* **Directions**
Line by line, output everything from the one that contains "The height and width of the screenshot is (952, 1270)." through the end of the material below, exactly as written and with no pictures.

* **Listed entries**

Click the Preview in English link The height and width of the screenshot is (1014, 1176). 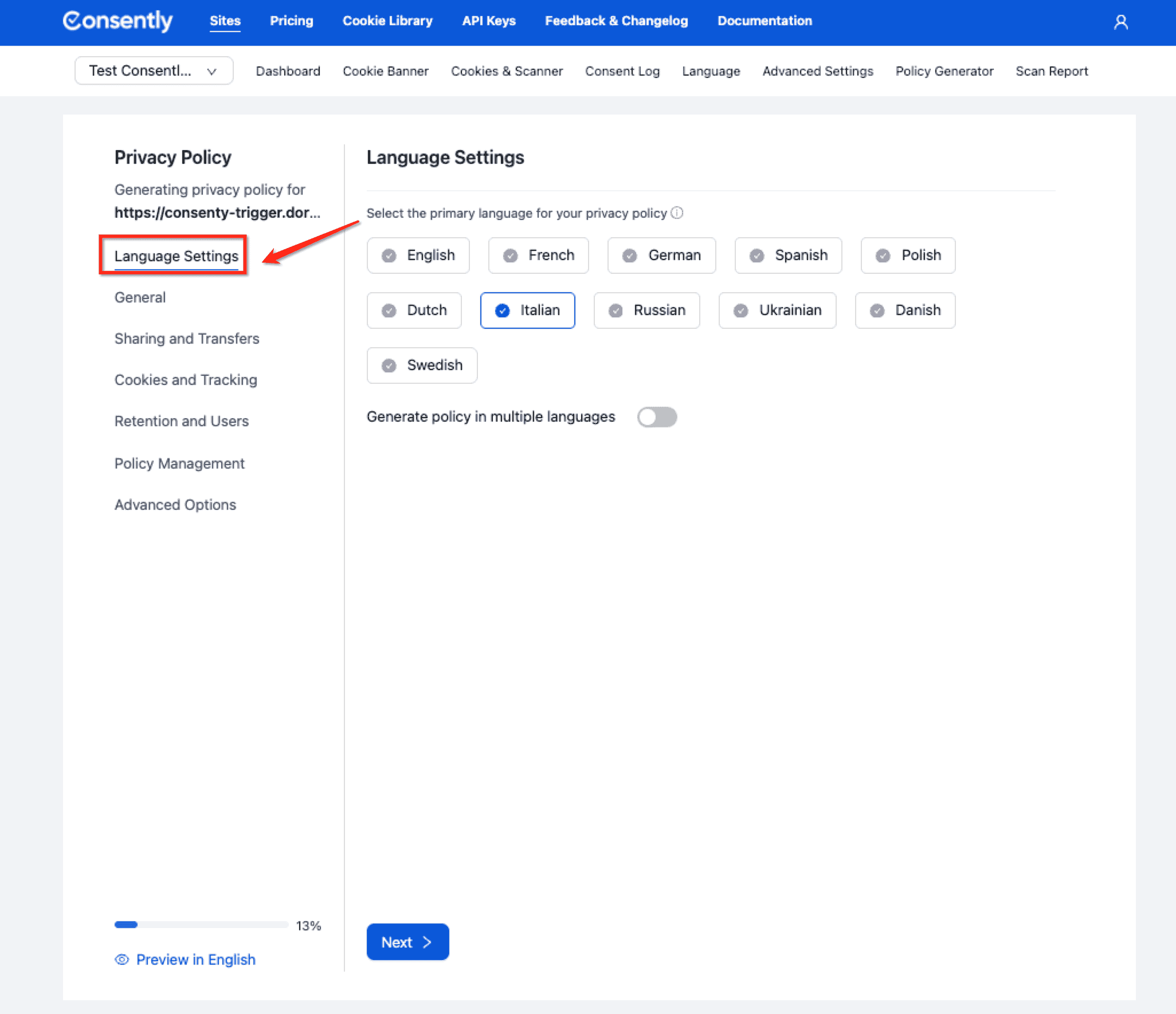click(195, 960)
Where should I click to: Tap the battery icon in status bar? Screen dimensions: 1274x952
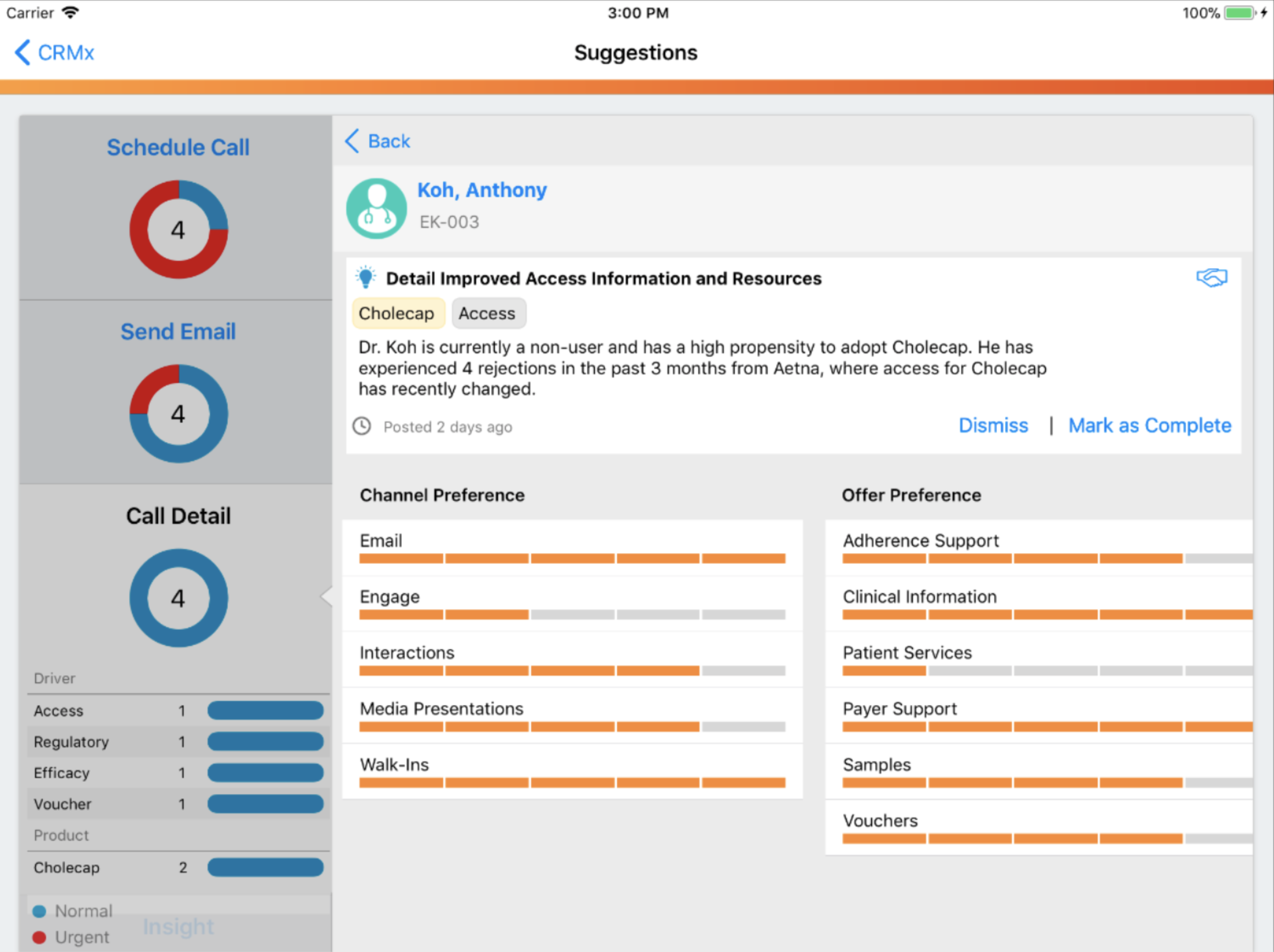[1239, 13]
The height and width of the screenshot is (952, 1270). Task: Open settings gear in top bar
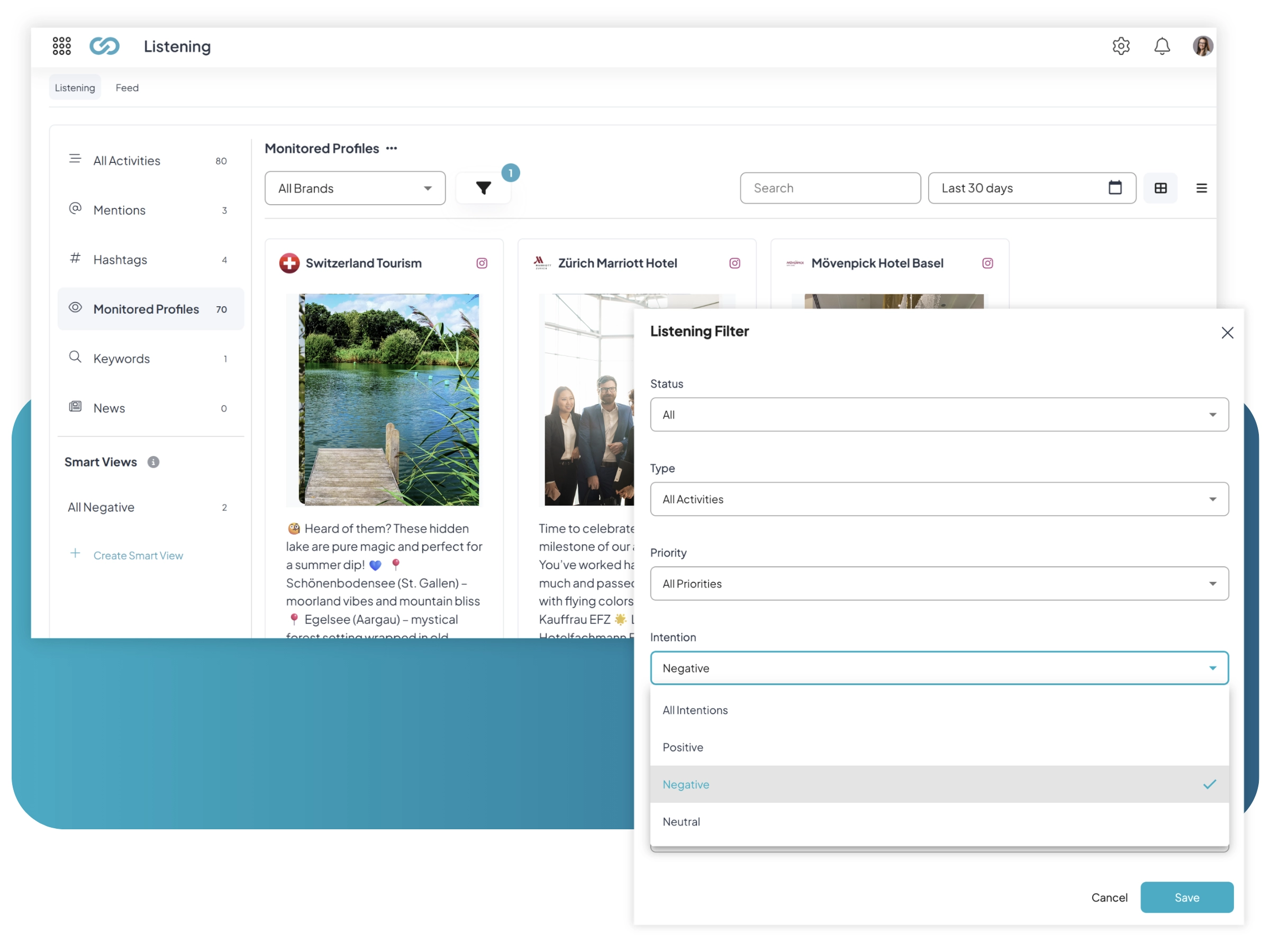(x=1121, y=46)
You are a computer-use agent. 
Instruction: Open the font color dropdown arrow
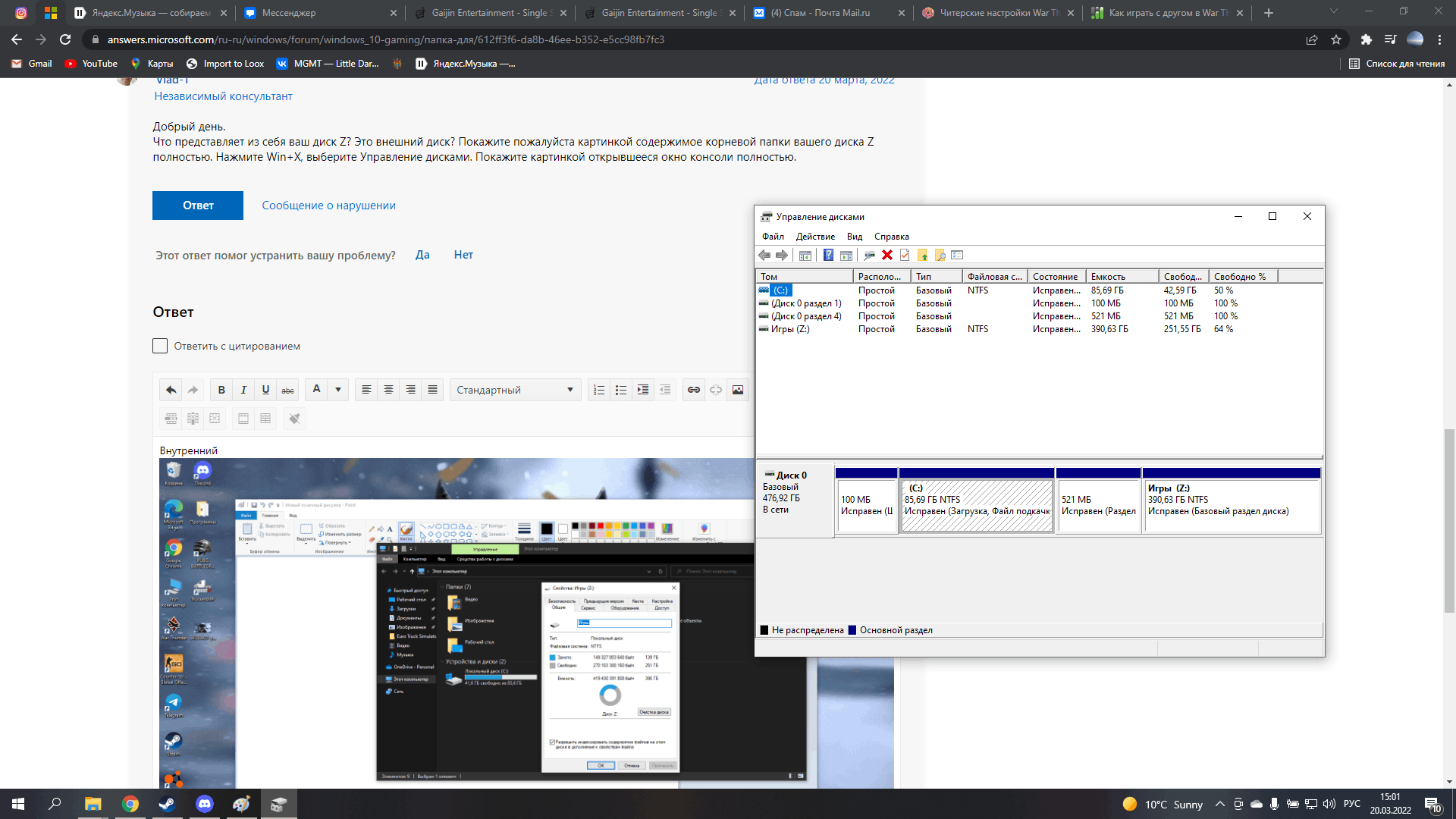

* **Answer to the exercise**
The height and width of the screenshot is (952, 1270). Task: Open settings gear in top bar
(x=1121, y=46)
You are a computer-use agent. 
Instruction: Open the font color dropdown arrow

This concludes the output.